Nu kunnen we naar Pompeii! Wij rijden de snelweg op, de vulkaan ligt links en is met iedere minuut steeds verder van ons verwijderd. Ongelooflijk dat wij daar net bovenop zijn geweest. Ineens zijn we bij de afslag Pompeii en binnen een paar minuten staan we voor het hek. Dat is het, de archeologische zone. Wij lopen rond, langs de keurig verzorgde straatjes, gesnoeide boompjes en hegjes, het is hier zo anders dat ik me voorgesteld had! En al helemaal anders dan op het schilderij van Karl Brjoellov ‘De laatste dag van Pompeii’, dat in mijn kinderjaren op de luxe dozen met chocoladebonbons afgebeeld werd. Ik zie het nog voor mijn ogen, maar het past helemaal niet bij deze omgeving. Wel bij de dozen met de chocolade…
Op terugweg besluit onze taxichauffeur toch wel langs een tankstation te rijden. In Napels hebben nog voldoende tijd om koffie bij Gambrinus te gaan drinken: de naam van dit café klinkt zo Russisch dat ik graag binnen wil kijken. Wij lopen langs het kasteel, het paleis, de winkelgalerij, het San Carlo theater, een prachtig plein en de fontein. Bij Gambrinus is er een enorme drukte, wij kunnen niet eens naar binnen…
Morgen komen we in Savona aan, en dan blijft er alleen nog de laatste Italiaanse bestemming over – het vliegveld Linate in Milaan. ’s Avonds zijn we weer in Amsterdam.

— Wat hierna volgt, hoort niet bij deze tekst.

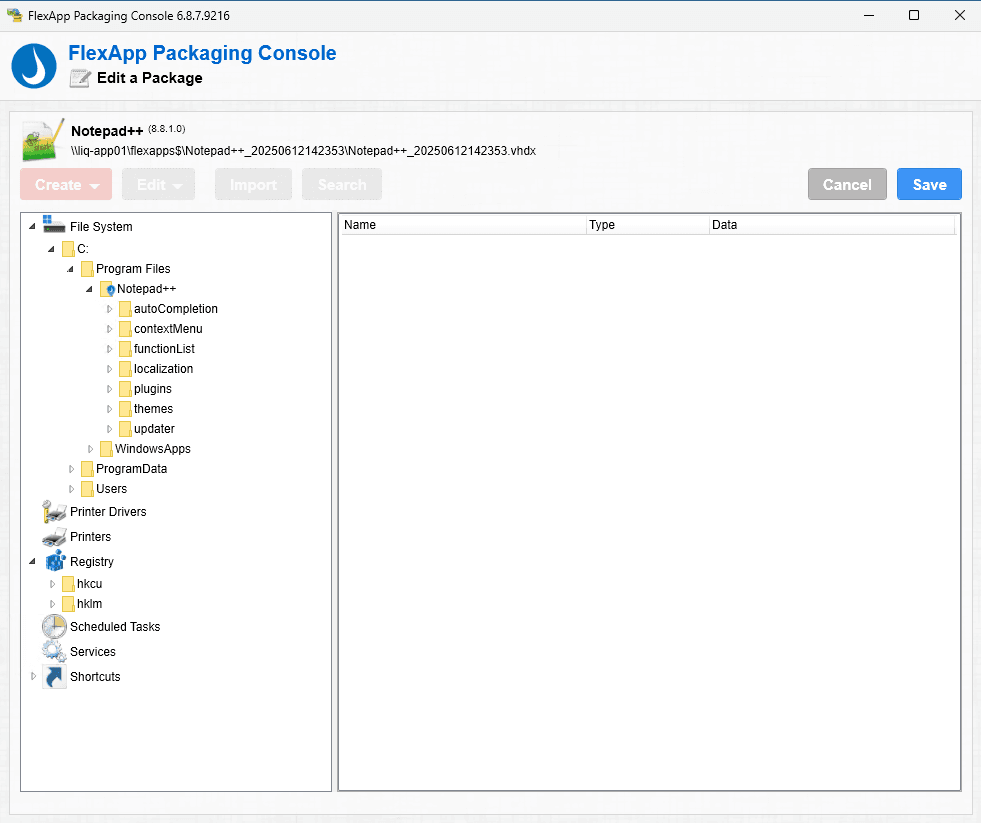This screenshot has height=823, width=981.
Task: Open the Create dropdown menu
Action: (x=66, y=185)
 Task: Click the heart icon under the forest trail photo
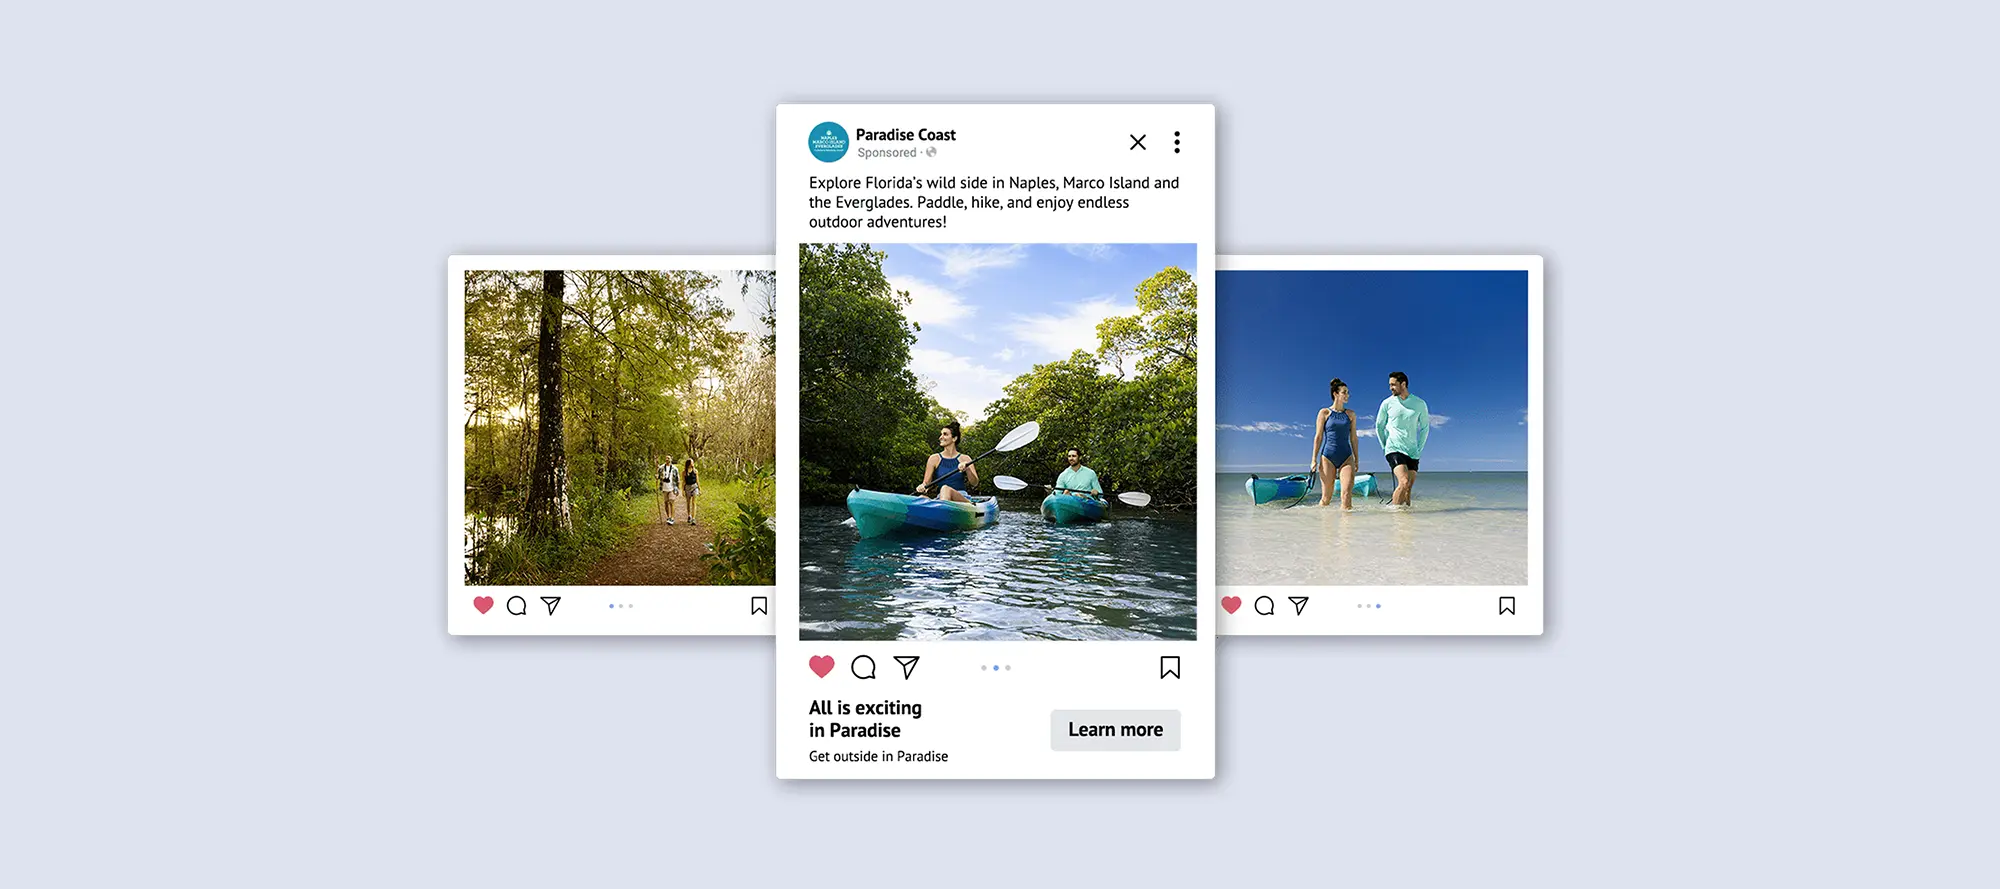483,605
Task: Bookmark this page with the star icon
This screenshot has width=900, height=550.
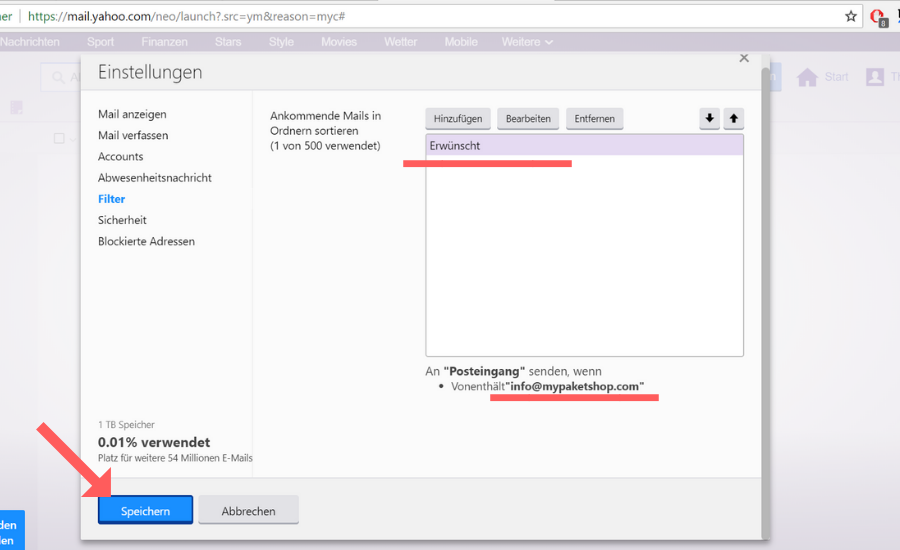Action: [851, 16]
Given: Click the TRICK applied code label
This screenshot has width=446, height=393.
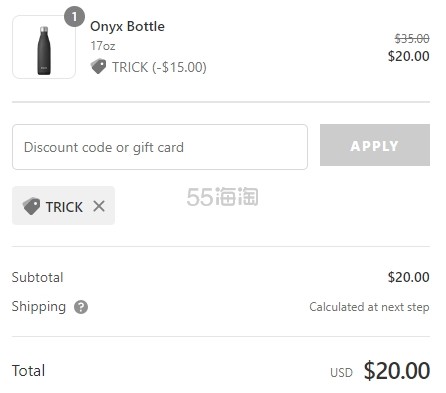Looking at the screenshot, I should pyautogui.click(x=64, y=207).
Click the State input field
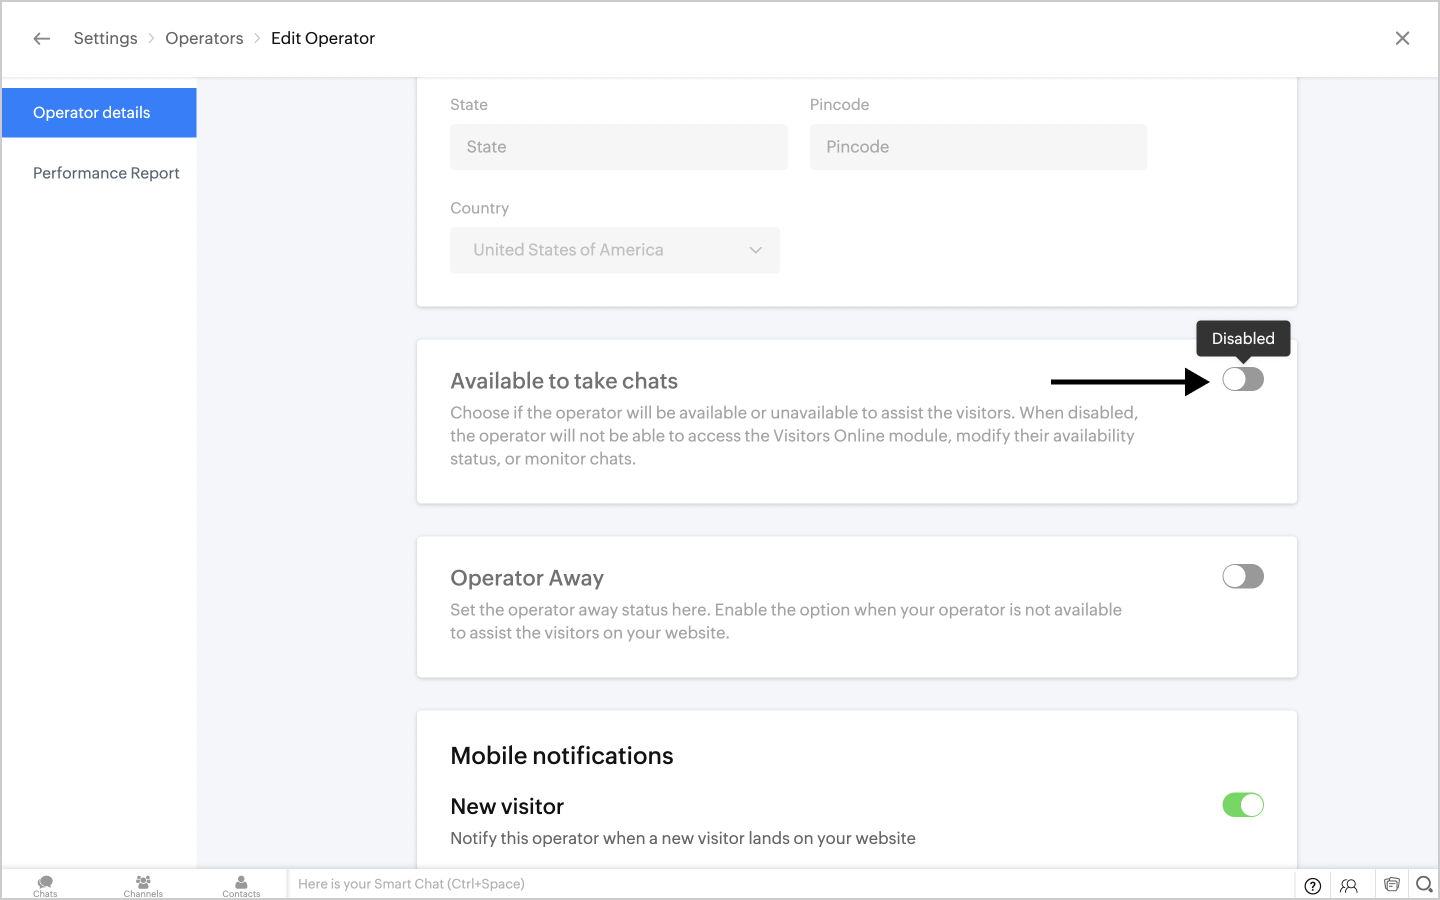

Jullie hebben een hoop gezien, dat gaat echt in een sneltreinvaart. Mooi foto’s.
:))
Ja dit is helemaal bekend terrein voor mij…Napels, Vesuvius en Pompeï. Mooi om te zien en te lezen. Ik was er j.l. maart nog. Alleen mochten we toen Pompeï niet in vanwege slecht weer en instortingsgevaar. ( ik was er al een paar keer geweest)….We gingen toen naar een kerk ietsje verderop, daar was het droog 😉
Als je weer eens in Napels bent Olga, moet je beslist naar het conservatorium. Het is een prachtig gebouw en heeft zo’n beetje alles bewaard van de oude Napolitaanse school. Omdat Paola bij mij was, eigenlijk andersom ;-), gingen alle deuren open. Ze kent iedereen daar. Er is een prachtig museum in het conservatorium waar iedereen in mag, maar ook nog een ‘geheim’ gedeelte waar ik met Paola inmocht. Voordat ik het wist had ik manoscripten van de oude meesters in mijn handen. Wát een sensatie!
Wat een prachtige reis hebben jullie gehad, ’n heel indrukwekkend verslag.
Genoten van alle wederwaardigheden van jullie.
Maar wat een tempo, niet bij te benen.
Ben je al uitgerust van alle indrukken??